**Document extract**
P07 - I've handled them and I find them appealing. The ergos work better for me and since I prefer my pistols with hammers, it's points ahead with me. The price is right, under $500 all over the place. CZ, while not obscure by any means, will have less stuff out there for them. Just a fact of life.

More disclosure: I own a CZ75BD and, IMHO, it's as good or better than anything in it's class for noticeably less money.

Me, I'd tend toward the CZ, however, I've been told I'm a bit odd at times. You should probably test drive them both and see what you think after weighing all the factors.

Edit: The Glock 19 vs the P07 is probably a more apples to apples comparison. The (brand new) P09 Duty is a more a direct comparison to the Glock 17, though it's so new, it might be a bit of a challenge to find.


----------



## B_Kench (Jun 18, 2013)

Okay, thanks! What about gen 3 vs 4 glock 17s? I would like a pistol for home defense and ccw. I know the glock is a lot easier to conceal because it's smoother I think?

**Jobs**
1 – Decide whether each statement agrees with the forum thread, answering yes or no and quoting the words of the thread that decide it. (a) The P07 sells for under $500 in many places. (b) The writer of the first post owns a CZ75BD. (c) The P09 Duty is described as a direct comparison to the Glock 19.
2 – In the forum thread, what two uses does B_Kench want a pistol for?
3 – Echo everything in the forum thread from "Edit: The Glock" down to "(Jun 18, 2013)", with no changes.
The rows play no part in this.

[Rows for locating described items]
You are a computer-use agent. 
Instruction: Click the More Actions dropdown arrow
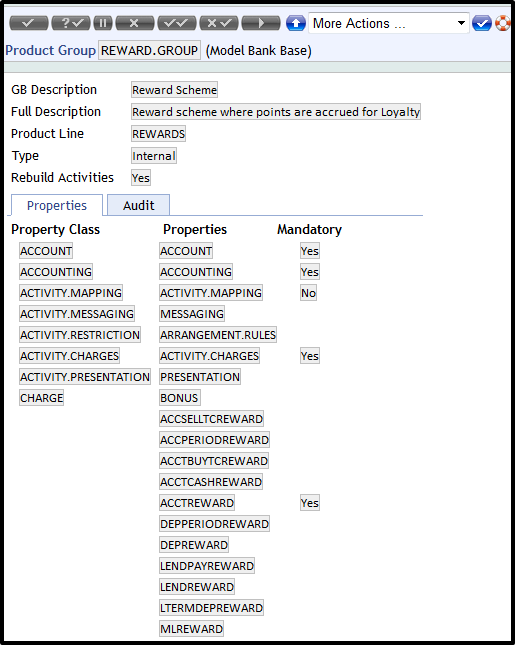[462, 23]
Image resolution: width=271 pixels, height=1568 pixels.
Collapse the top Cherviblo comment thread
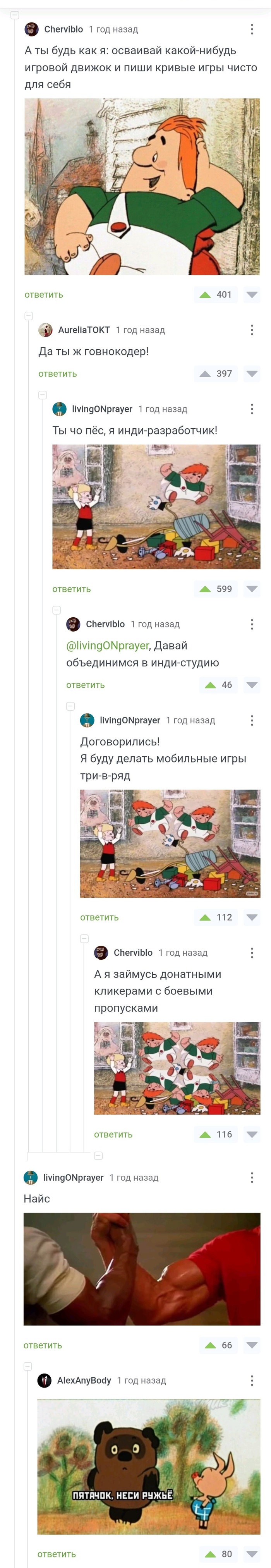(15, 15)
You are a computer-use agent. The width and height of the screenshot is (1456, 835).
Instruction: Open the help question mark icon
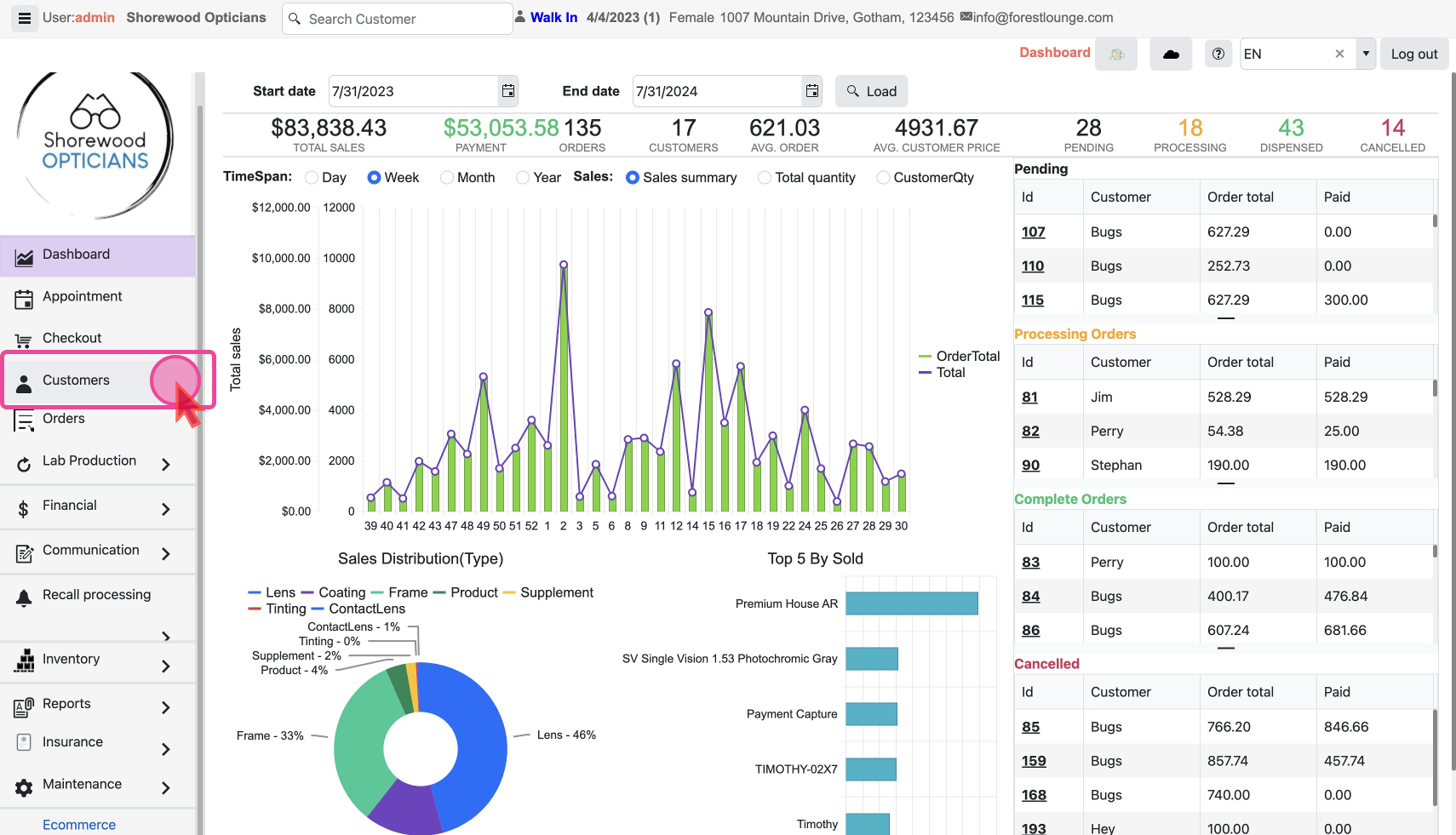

**Results by task**
1 –
(a) Yes: "The price is right, under $500 all over the place."
(b) Yes: "I own a CZ75BD"
(c) No: "The (brand new) P09 Duty is a more a direct comparison to the Glock 17"

2 – Home defense and ccw.

3 –
Edit: The Glock 19 vs the P07 is probably a more apples to apples comparison. The (brand new) P09 Duty is a more a direct comparison to the Glock 17, though it's so new, it might be a bit of a challenge to find.


----------



## B_Kench (Jun 18, 2013)